The Hot Dog and Jesus Awards Day 14

JONAH: AH, yes. Day number 14. No one thought we'd make it past lucky number 13. But to all you superstitious readers, I have this to say: HA!

As a recap, yesterday Mike Salem presented the Coach of the Year Award to Women's Basketball Coach Kelly Greenberg. But no one cares about that, because the day before we all witnessed ME, Jonah, receive the first ever Hot Dog and Jesus Lifetime Achievement Award. Amazing.

But enough about me, let's get to the presenter. Perhaps the greatest mascot in all of the NCAA, Rhett the Terrier will announce the nominees and winner for Best Moment of the Year!

*Rhett walks on stage and makes rather obscene gestures to the audience that many pass off as sign language (This blog would likely be censored if we went into further detail). Though with a muffled, slightly inaudible voice, he begins to talk*

RHETT: Thank you ******* I am ************************* very tough category tonight**** best moment of the year ************* and the nominees are:

The first round AEC tournament OT win over Albany and the celebration that ensued

The Hot Dog and Jesus win the 50-50 hockey raffle

Red Hot Hockey at Madison Square Garden and the 6-3 victory over Cornell

John Holland's 38 points and his monster slam dunks against Hartford

Brett Bennett's first career shutout against Maine

RHETT: These nominees are all ********************* drum-roll please?
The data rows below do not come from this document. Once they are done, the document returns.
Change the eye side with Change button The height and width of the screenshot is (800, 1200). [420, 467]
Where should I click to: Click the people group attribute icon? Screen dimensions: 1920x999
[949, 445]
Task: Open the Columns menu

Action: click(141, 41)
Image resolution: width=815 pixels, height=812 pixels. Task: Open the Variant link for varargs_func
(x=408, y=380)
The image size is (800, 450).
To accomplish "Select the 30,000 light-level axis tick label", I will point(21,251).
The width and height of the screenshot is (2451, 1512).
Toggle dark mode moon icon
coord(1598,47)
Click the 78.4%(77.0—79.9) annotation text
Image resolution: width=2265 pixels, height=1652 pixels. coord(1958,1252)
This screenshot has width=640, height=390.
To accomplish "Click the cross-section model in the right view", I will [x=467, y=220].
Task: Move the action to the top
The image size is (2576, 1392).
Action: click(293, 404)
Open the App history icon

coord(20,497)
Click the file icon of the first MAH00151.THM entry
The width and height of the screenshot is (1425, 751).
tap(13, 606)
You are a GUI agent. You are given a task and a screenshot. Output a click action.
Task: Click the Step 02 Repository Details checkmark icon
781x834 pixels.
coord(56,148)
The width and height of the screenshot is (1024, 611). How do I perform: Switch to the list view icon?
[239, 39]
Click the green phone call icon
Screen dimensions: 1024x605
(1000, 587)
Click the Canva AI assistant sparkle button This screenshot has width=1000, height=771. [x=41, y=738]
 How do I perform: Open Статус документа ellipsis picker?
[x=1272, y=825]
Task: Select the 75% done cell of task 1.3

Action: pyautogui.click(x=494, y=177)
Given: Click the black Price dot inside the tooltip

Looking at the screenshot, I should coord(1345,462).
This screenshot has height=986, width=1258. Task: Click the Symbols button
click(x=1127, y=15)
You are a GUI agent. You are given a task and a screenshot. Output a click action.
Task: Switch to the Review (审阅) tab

And the winner *******best moment of the year***************


*Crowd Gasps in utter disbelief*

JESUS: Sure, this moment may not have been the best moment for anyone else but us two. In all fairness, however, we are the judges.

HOT DOG: That's right. Jesus Christ, I spent my share of the $549 winnings in three days; all on candy. I road-tripped to New Hampshire to buy 554 tax-free 99 cent Reese's Peanut Butter Cups. Wow, those were three glorious days.

JESUS: Right. Well, as great as the BUDT halftime performances are, we applaud the dance team tonight for a much different feat. On behalf of The Hot Dog, we both thank the BUDT for magically drawing our ticket out of the hundreds of tickets purchased that night.

HOT DOG: It certainly spurred many bro hugs, that's for sure.

*Hot Dog and Jesus walk off stage to more than a few booing fans. Paul, the Agganis section 118 security guard, punches out each and every booing fan and gladly escorts them out of Garrett Coliseum*

JONAH: Well, until tonight, I thought I had seen it all. But boy was I wrong. The Hot Dog and Jesus take home an award in their own award show. Fitting? I think so. Anyways, this is the 14th day I've had to do this and it's getting rough on the knees. Can someone direct me to the nearest alcohol establishment in Montgomery? Until tomorrow, this is Jonah and thanks for tuning in.